信頼できる食品安全情報を目指して
野良猫 食情報研究所 主宰
畝山 智香子
野良猫 食情報研究所は私・畝山が食品安全に関係する国内外のニュースの科学について理解を深めることで健康と安全に貢献することを目指して2024年に始めたものです。
私は国立医薬品食品衛生研究所安全情報部で2003年から海外の食品安全情報の収集・解析・提供業務に携わる傍ら、個人的に食品安全情報blogを運営して公式情報には掲載されないニュースも含めて20年以上にわたって情報発信を行ってきました。2024年3月で定年を迎えたため、個人での情報発信を強化するために野良猫 食情報研究所として再出発しました。

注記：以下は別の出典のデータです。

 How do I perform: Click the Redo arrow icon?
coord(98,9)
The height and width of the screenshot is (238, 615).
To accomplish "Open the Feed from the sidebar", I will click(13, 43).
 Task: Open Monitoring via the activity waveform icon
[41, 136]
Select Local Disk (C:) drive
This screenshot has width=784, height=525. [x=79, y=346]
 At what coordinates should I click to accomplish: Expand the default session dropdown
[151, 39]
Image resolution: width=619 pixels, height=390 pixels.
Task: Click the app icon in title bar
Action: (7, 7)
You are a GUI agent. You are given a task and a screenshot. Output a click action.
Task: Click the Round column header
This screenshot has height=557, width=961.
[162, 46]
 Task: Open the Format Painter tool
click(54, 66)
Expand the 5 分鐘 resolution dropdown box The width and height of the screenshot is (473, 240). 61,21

はじめるにあたって目指したのは、独立した第三者の立場での、国内外の食品関連化学物質に関する科学の、可能な限り信頼性の高い情報提供と解説です。基本原則は科学に忠実であること、です。
食品に関する情報は、日本では食品安全委員会、消費者庁、厚生労働省、農林水産省のような役所やその付属機関、学術界、企業、消費者団体などいろいろなところから発せられます。専門家ではない一般的消費者は、自分で判断できないようなことについては最終的には国や誰かを「信頼」することになるのですが、フェイク情報を含む情報が氾濫している中で信頼を預けることが難しいと感じる場合も少なくないでしょう。
そんな時に、国、企業、消費者団体、学者などのそれぞれ立場の違うところから一貫して同じメッセージが出されている場合には、たとえネットで怪しい情報を目にしたとしても信頼できる情報だと判断するのが容易になると思います。いろいろな立場や価値観があっても、事実としては変わらないのが科学だと言えます。いろいろな立場からの情報発信を増やすこと、それによって消費者がより信頼できる情報をもとに安心して食生活をおくることができるようにしたい、それが目的でした。

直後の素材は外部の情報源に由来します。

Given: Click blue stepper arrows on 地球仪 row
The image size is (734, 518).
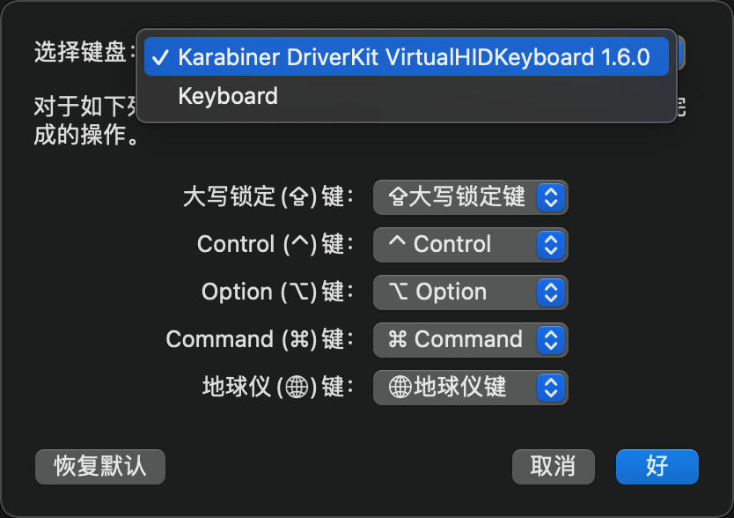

そのため特定の企業や役所などの紐付きではなく、個人を含む幅広いサポーターの方たちに支援して頂く形をとっています。野良猫という名称も、自由気ままで誰に対しても遠慮せず噛みつくイメージから名付けています(ただしアイコンにつかっている猫は完全室内飼いです)。
現在のメインの活動は日々情報収集してブログ野良猫 食情報研究所(https://foodnews.hatenadiary.com/)にアップすることと、Foocomでの不定期コラム 野良猫通信 – FOOCOM.NET(https://foocom.net/category/column/noraneko/)です。
幸いにして食品関係のニュースを担当している記者などの目につくことが多く、ある程度当初の目的を果たすことができていると思っていました。
予想外だったのは、アメリカの第二次トランプ政権で、陰謀論者として名高いRobert F. Kennedy, Jr.氏が保健福祉長官になってアメリカの科学と公衆衛生を大きく変えてしまったことです。
それまで長い間、食品のリスクコミュニケーションに際して私を含め多くの担当者は公的機関からの信頼できる情報を頼りにしてください、という趣旨のことを繰り返し伝えてきました。公的機関の中でもFDAは信頼度の高い、非常に頼りになる情報源でした。それが突然、ワクチンが自閉症の原因だの植物油が病気の原因だのといった陰謀論を公式に発表し始めたのです。これは大変ショッキングなことでした。公式発表である以上、公的機関の情報を収集して提供するという食品安全委員会や国立医薬品食品衛生研究所の食品安全情報ではFDAの言い分をそのまま紹介せざるを得ません。これまで世界の規制機関の間で見解が異なることはよくあり、しばしば「EFSAの評価には合意しない」などのような発表があったことはあります。しかしそれはあくまで科学の土俵の中で話ができる範囲にとどまっていました。それが完全に科学の文法が通じないものになった。それをどう扱ったらいいのかわからない、前例のない事態に陥ってしまったのです。
そこで自由な立場である私個人がRFK, Jr.氏のグループの発する情報の問題点を指摘しておかなければならないという義務感を感じています。公的見解に対して公的機関が公式に異議を唱えると国際問題になりかねないので、慎重にならざるを得ません。しかしながら日々情報は流れてくるのでアメリカの状況に由来する日本の消費者への悪影響をできるだけ小さくするために速やかな対応(間違いを指摘すること)が必要です。現時点ではアメリカのMAHA(MAKE AMERICA HEALTHY AGAIN、アメリカを再び健康にする)ムーブメントの監視も重要な役割と認識しています。